> [Trecho]:

---------------

05/09/2008
Os custos sociais do uso abusivo de álcool
O uso abusivo de álcool interfere negativamente na vida do usuário, seja em termos individuais, seja em seu entorno social
imediato ou na sociedade. As implicações sociais do abuso de álcool merecem atenção especial, uma vez que afetam a produtividade
da economia, além de gerar gastos de relevância aos cofres públicos, pois requerem recursos do sistema de saúde, do Judiciário
e de outras instituições sociais.
Assim, entre os danos sociais decorrentes do uso abusivo de álcool, devem ser citados: acidentes de trânsito,
perda de produtividade no ambiente de trabalho, problemas familiares (desestrutura familiar e violência doméstica), violência
urbana, suicídios. Segundo a Organização Mundial de Saúde (OMS), o consumo abusivo de bebidas alcoólicas gera, por ano, 1,8
milhão de mortes.
Em relação ao trabalho, o abuso e a dependência de álcool têm aumentado a taxa de absenteísmo e acidentes,
diminuindo a qualidade das relações interpessoais entre os funcionários. Isso, de forma geral, afeta a taxa de produtividade
e, conseqüentemente, a economia.
No ambiente familiar, o abuso de álcool prejudica o comportamento do indivíduo, como pai, cônjuge ou companheiro.

---------------

> [Os dados]:
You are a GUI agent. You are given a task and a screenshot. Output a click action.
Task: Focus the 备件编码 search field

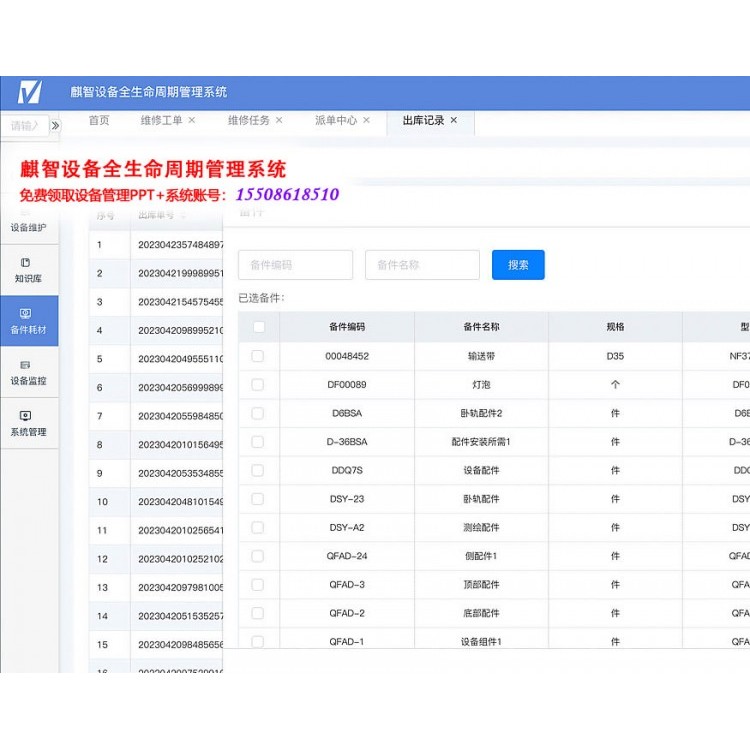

---------------

> [Enunciado da tarefa]:
Transcreva, do texto sobre os custos sociais do uso abusivo de álcool, o segmento que vai de "Em relação ao" a "conseqüentemente, a economia.".

> [Resultado do exercício]:
Em relação ao trabalho, o abuso e a dependência de álcool têm aumentado a taxa de absenteísmo e acidentes,
diminuindo a qualidade das relações interpessoais entre os funcionários. Isso, de forma geral, afeta a taxa de produtividade
e, conseqüentemente, a economia.